Cognitive flexibility is what happens when you realize a strategy no longer works and your brain pivots to try something new. It's the difference between being stuck in a rut and adapting to life's constant surprises. Scientists have long known that impairments in this ability show up across a spectrum of conditions—from ADHD and depression to obsessive-compulsive disorder, schizophrenia, and Alzheimer's disease. Understanding where it lives in the brain could unlock treatments for millions of people.
The locus coeruleus, or LC, is the brain's primary source of norepinephrine, a chemical messenger involved in attention, arousal, learning, stress responses, and decision-making. Despite its size, it exerts enormous influence across the brain. Researchers had long suspected the LC played a role in cognitive flexibility, but exactly how remained a mystery—until now.

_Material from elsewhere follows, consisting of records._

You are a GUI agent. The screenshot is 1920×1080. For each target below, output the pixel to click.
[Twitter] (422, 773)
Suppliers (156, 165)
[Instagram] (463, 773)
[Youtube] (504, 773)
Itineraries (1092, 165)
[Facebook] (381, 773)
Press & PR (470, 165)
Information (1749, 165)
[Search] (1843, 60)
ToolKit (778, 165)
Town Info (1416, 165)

Yang and his team at UC Riverside trained mice on a deceptively simple task: find food rewards using one sensory cue, like the texture of bedding material. Then, without warning, the rules changed. The mice had to abandon the old cue and switch to following odor instead. When the researchers used chemogenetic techniques to suppress activity in the LC, the mice floundered. They continued relying on outdated strategies and required significantly more attempts to learn the new rule.
The real insight came from watching what happened inside the brain. Using miniature microscopes implanted in the mice, the team recorded activity from hundreds of neurons in the prefrontal cortex—the area involved in planning and decision-making. They discovered something counterintuitive: suppressing the LC didn't simply quiet the brain. Instead, more prefrontal neurons became active, but in a chaotic way. Individual neurons responded to broader, messier combinations of information. "The network became noisier and less selective," Yang explained. The locus coeruleus, it turned out, wasn't amplifying the brain's signal—it was maintaining clarity. It was keeping the prefrontal cortex organized and preventing neural noise from drowning out the message.

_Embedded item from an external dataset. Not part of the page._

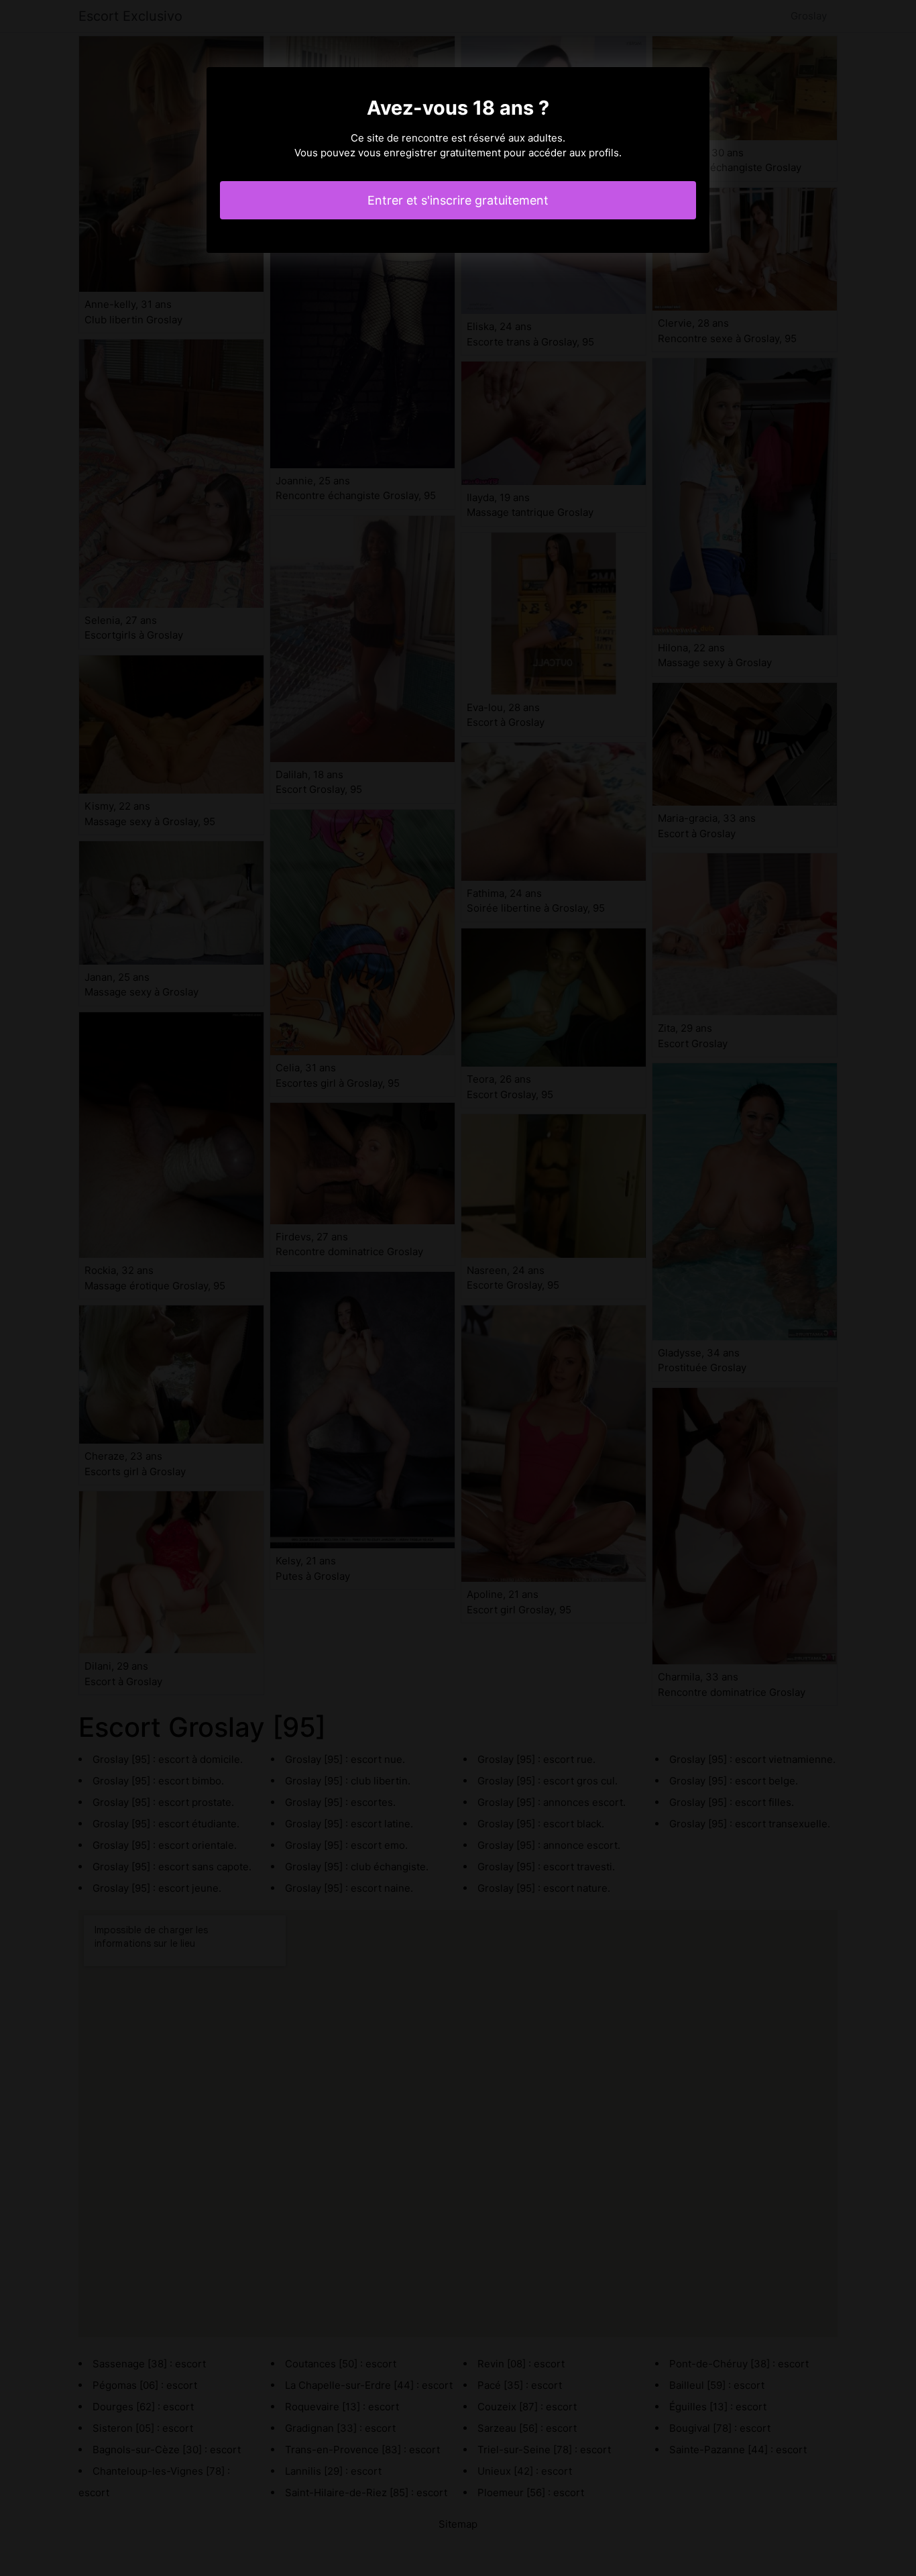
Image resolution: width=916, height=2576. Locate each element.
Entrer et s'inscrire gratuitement (458, 200)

The team also observed that during normal learning, the brain shifts between distinct "modes" of activity as it figures out a new rule. In the prefrontal cortex, groups of neurons reorganized into clear, recognizable patterns. But when the LC was suppressed, those patterns became fuzzy and indistinguishable, as if the brain had lost the ability to clearly switch into the right learning mode. Using machine learning to analyze the data, the researchers found that activity patterns no longer clearly reflected what stage of learning the mice were in.
The findings, published in eLife, suggest that many psychiatric and neurological disorders may stem not from brains with too much or too little activity, but from brains that can't reorganize their networks when circumstances change. In a world that never stops demanding flexibility, the locus coeruleus may be the key to keeping us mentally sharp and adaptable.